PROBLEM DETAILS:
Once the line containing "You are a computer-use" is found in the material below, it and every line after it should be transcribed exactly, with pictures left out and nothing added.

● ● ● ● ● ● ●

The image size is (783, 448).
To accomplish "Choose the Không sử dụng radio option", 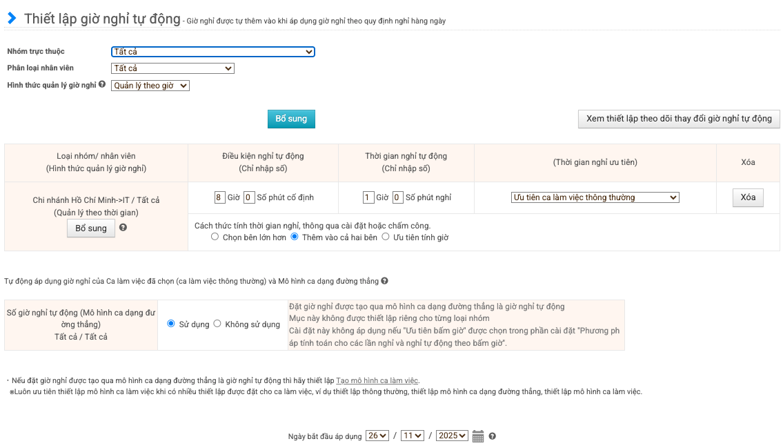I will point(217,324).
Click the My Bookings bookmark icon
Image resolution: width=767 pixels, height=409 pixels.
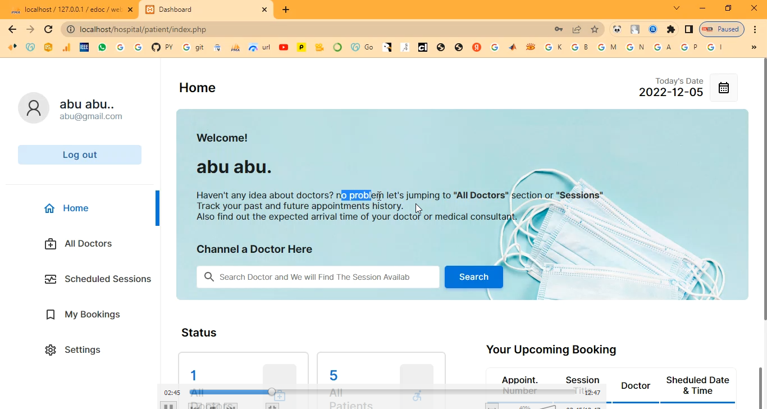pyautogui.click(x=51, y=315)
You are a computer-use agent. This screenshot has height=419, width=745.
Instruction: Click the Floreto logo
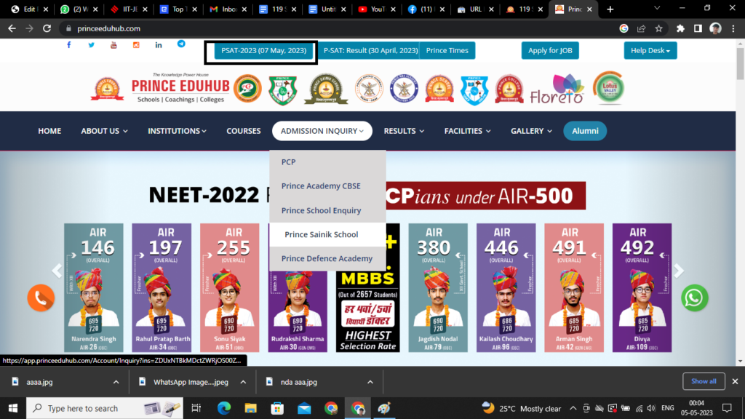click(x=557, y=89)
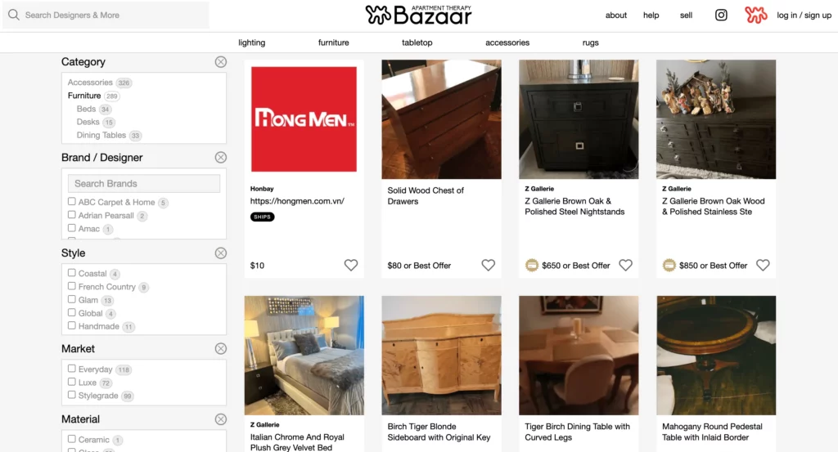Enable the French Country style filter

pyautogui.click(x=72, y=286)
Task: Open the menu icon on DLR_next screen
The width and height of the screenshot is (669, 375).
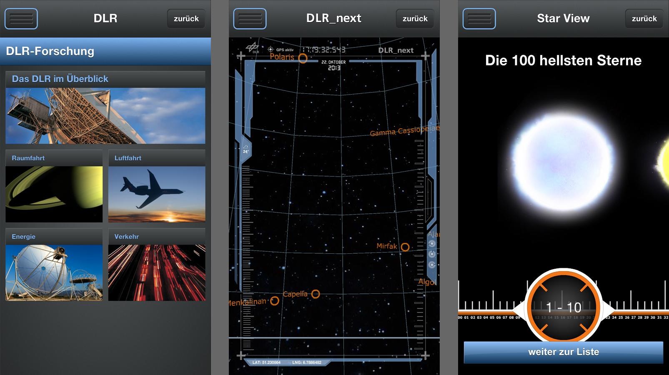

● ● ● ● ● ● ●

EXERCISE OUTPUT:
You are a computer-use agent. This screenshot has height=419, width=745.
Instruction: Click the Floreto logo
click(x=557, y=89)
Enable the French Country style filter

pyautogui.click(x=72, y=286)
Task: Open the menu icon on DLR_next screen
The width and height of the screenshot is (669, 375).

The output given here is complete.